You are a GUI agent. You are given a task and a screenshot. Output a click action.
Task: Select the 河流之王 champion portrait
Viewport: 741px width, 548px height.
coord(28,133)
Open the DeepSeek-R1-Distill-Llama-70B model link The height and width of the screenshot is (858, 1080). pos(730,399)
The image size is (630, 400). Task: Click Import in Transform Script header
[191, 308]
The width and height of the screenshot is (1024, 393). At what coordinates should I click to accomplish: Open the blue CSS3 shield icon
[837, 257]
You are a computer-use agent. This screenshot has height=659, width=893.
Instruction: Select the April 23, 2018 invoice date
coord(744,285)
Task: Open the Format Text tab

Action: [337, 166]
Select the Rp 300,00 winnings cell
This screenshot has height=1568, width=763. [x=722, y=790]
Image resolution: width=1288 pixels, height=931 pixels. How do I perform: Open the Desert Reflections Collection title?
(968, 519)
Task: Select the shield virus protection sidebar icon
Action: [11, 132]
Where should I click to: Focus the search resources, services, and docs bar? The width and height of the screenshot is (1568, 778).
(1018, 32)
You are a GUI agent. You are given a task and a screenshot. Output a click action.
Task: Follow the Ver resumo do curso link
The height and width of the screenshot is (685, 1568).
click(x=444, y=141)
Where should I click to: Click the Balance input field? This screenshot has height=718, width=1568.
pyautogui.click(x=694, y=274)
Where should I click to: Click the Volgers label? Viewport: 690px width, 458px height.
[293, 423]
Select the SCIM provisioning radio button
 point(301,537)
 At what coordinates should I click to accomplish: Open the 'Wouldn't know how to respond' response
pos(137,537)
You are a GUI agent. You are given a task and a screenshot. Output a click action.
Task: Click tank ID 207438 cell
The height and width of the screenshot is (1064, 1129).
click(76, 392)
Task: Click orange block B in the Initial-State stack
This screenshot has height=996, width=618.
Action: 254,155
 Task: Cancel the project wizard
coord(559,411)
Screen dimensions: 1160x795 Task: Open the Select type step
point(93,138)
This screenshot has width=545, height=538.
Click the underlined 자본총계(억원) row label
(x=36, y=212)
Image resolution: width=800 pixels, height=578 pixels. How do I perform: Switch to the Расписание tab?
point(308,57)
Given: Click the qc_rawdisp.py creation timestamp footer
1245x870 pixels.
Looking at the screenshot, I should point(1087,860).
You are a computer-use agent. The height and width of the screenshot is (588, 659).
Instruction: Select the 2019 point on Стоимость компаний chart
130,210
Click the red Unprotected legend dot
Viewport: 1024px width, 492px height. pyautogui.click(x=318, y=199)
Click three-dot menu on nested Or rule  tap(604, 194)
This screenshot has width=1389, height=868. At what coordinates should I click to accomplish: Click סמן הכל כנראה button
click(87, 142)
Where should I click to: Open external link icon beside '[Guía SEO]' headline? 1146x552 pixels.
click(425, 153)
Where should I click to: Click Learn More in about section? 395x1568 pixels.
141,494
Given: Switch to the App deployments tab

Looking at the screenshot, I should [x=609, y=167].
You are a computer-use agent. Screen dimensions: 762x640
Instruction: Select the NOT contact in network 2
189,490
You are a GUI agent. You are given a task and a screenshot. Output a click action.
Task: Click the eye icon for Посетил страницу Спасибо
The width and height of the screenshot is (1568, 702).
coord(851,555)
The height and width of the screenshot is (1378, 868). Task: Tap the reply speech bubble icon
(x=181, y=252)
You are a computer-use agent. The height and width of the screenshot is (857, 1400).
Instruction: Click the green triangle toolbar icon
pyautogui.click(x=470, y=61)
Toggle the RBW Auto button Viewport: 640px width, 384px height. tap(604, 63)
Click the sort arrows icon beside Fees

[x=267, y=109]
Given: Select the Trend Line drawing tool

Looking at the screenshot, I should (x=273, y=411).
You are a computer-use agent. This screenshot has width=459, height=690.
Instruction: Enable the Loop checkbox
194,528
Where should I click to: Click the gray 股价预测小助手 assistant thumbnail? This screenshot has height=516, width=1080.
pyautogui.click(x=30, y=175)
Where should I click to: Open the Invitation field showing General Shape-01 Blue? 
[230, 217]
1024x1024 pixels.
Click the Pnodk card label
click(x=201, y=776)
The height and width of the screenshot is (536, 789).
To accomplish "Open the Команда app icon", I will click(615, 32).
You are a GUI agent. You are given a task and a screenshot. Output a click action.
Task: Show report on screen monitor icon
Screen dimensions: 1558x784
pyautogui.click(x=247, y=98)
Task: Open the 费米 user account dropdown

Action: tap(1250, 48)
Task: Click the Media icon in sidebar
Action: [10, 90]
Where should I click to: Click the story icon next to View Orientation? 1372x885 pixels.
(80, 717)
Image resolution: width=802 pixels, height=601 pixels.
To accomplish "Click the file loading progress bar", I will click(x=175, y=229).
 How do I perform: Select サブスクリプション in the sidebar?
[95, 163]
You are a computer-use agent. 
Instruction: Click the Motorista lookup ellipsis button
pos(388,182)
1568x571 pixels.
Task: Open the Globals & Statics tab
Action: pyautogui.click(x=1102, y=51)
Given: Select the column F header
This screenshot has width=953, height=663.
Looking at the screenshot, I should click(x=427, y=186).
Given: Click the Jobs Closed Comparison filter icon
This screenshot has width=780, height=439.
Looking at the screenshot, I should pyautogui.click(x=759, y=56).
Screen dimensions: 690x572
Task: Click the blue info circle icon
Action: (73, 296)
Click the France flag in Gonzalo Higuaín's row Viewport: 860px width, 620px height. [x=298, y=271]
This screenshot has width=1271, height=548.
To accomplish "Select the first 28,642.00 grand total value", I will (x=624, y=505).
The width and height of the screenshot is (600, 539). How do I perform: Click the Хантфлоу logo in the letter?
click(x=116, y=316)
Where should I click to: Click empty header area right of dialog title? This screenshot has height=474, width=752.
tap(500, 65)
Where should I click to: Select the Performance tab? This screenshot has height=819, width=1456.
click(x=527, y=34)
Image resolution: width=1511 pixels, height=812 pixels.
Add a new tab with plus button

* **What you should do**: What this task asks for is an exact copy of the material above.

* **Finished exercise**:
You are a GUI agent. You are given a task and a screenshot. Output a click action.
Task: Select the 河流之王 champion portrait
Viewport: 741px width, 548px height.
coord(28,133)
Open the DeepSeek-R1-Distill-Llama-70B model link The height and width of the screenshot is (858, 1080). pos(730,399)
The image size is (630, 400). Task: Click Import in Transform Script header
[191, 308]
The width and height of the screenshot is (1024, 393). At what coordinates should I click to accomplish: Open the blue CSS3 shield icon
[837, 257]
You are a computer-use agent. This screenshot has height=659, width=893.
Instruction: Select the April 23, 2018 invoice date
coord(744,285)
Task: Open the Format Text tab

Action: [337, 166]
Select the Rp 300,00 winnings cell
This screenshot has height=1568, width=763. [x=722, y=790]
Image resolution: width=1288 pixels, height=931 pixels. How do I perform: Open the Desert Reflections Collection title?
(968, 519)
Task: Select the shield virus protection sidebar icon
Action: [11, 132]
Where should I click to: Focus the search resources, services, and docs bar? The width and height of the screenshot is (1568, 778).
(1018, 32)
You are a GUI agent. You are given a task and a screenshot. Output a click action.
Task: Follow the Ver resumo do curso link
The height and width of the screenshot is (685, 1568).
click(x=444, y=141)
Where should I click to: Click the Balance input field? This screenshot has height=718, width=1568.
pyautogui.click(x=694, y=274)
Where should I click to: Click the Volgers label? Viewport: 690px width, 458px height.
[293, 423]
Select the SCIM provisioning radio button
 point(301,537)
 At what coordinates should I click to accomplish: Open the 'Wouldn't know how to respond' response
pos(137,537)
You are a GUI agent. You are given a task and a screenshot. Output a click action.
Task: Click tank ID 207438 cell
The height and width of the screenshot is (1064, 1129).
click(76, 392)
Task: Click orange block B in the Initial-State stack
This screenshot has height=996, width=618.
Action: 254,155
 Task: Cancel the project wizard
coord(559,411)
Screen dimensions: 1160x795 Task: Open the Select type step
point(93,138)
This screenshot has width=545, height=538.
Click the underlined 자본총계(억원) row label
(x=36, y=212)
Image resolution: width=800 pixels, height=578 pixels. How do I perform: Switch to the Расписание tab?
point(308,57)
Given: Click the qc_rawdisp.py creation timestamp footer
1245x870 pixels.
Looking at the screenshot, I should point(1087,860).
You are a computer-use agent. The height and width of the screenshot is (588, 659).
Instruction: Select the 2019 point on Стоимость компаний chart
130,210
Click the red Unprotected legend dot
Viewport: 1024px width, 492px height. pyautogui.click(x=318, y=199)
Click three-dot menu on nested Or rule  tap(604, 194)
This screenshot has width=1389, height=868. At what coordinates should I click to accomplish: Click סמן הכל כנראה button
click(87, 142)
Where should I click to: Open external link icon beside '[Guía SEO]' headline? 1146x552 pixels.
click(425, 153)
Where should I click to: Click Learn More in about section? 395x1568 pixels.
141,494
Given: Switch to the App deployments tab

Looking at the screenshot, I should [x=609, y=167].
You are a computer-use agent. Screen dimensions: 762x640
Instruction: Select the NOT contact in network 2
189,490
You are a GUI agent. You are given a task and a screenshot. Output a click action.
Task: Click the eye icon for Посетил страницу Спасибо
The width and height of the screenshot is (1568, 702).
coord(851,555)
The height and width of the screenshot is (1378, 868). Task: Tap the reply speech bubble icon
(x=181, y=252)
You are a computer-use agent. The height and width of the screenshot is (857, 1400).
Instruction: Click the green triangle toolbar icon
pyautogui.click(x=470, y=61)
Toggle the RBW Auto button Viewport: 640px width, 384px height. tap(604, 63)
Click the sort arrows icon beside Fees

[x=267, y=109]
Given: Select the Trend Line drawing tool

Looking at the screenshot, I should (x=273, y=411).
You are a computer-use agent. This screenshot has width=459, height=690.
Instruction: Enable the Loop checkbox
194,528
Where should I click to: Click the gray 股价预测小助手 assistant thumbnail? This screenshot has height=516, width=1080.
pyautogui.click(x=30, y=175)
Where should I click to: Open the Invitation field showing General Shape-01 Blue? 
[230, 217]
1024x1024 pixels.
Click the Pnodk card label
click(x=201, y=776)
The height and width of the screenshot is (536, 789).
To accomplish "Open the Команда app icon", I will click(615, 32).
You are a GUI agent. You are given a task and a screenshot. Output a click action.
Task: Show report on screen monitor icon
Screen dimensions: 1558x784
pyautogui.click(x=247, y=98)
Task: Open the 费米 user account dropdown

Action: tap(1250, 48)
Task: Click the Media icon in sidebar
Action: [10, 90]
Where should I click to: Click the story icon next to View Orientation? 1372x885 pixels.
(80, 717)
Image resolution: width=802 pixels, height=601 pixels.
To accomplish "Click the file loading progress bar", I will click(x=175, y=229).
 How do I perform: Select サブスクリプション in the sidebar?
[95, 163]
You are a computer-use agent. 
Instruction: Click the Motorista lookup ellipsis button
pos(388,182)
1568x571 pixels.
Task: Open the Globals & Statics tab
Action: pyautogui.click(x=1102, y=51)
Given: Select the column F header
This screenshot has width=953, height=663.
Looking at the screenshot, I should click(x=427, y=186).
Given: Click the Jobs Closed Comparison filter icon
This screenshot has width=780, height=439.
Looking at the screenshot, I should pyautogui.click(x=759, y=56).
Screen dimensions: 690x572
Task: Click the blue info circle icon
Action: (73, 296)
Click the France flag in Gonzalo Higuaín's row Viewport: 860px width, 620px height. [x=298, y=271]
This screenshot has width=1271, height=548.
To accomplish "Select the first 28,642.00 grand total value", I will (x=624, y=505).
The width and height of the screenshot is (600, 539). How do I perform: Click the Хантфлоу logo in the letter?
click(x=116, y=316)
Where should I click to: Click empty header area right of dialog title? This screenshot has height=474, width=752.
tap(500, 65)
Where should I click to: Select the Performance tab? This screenshot has height=819, width=1456.
click(x=527, y=34)
Image resolution: width=1511 pixels, height=812 pixels.
Add a new tab with plus button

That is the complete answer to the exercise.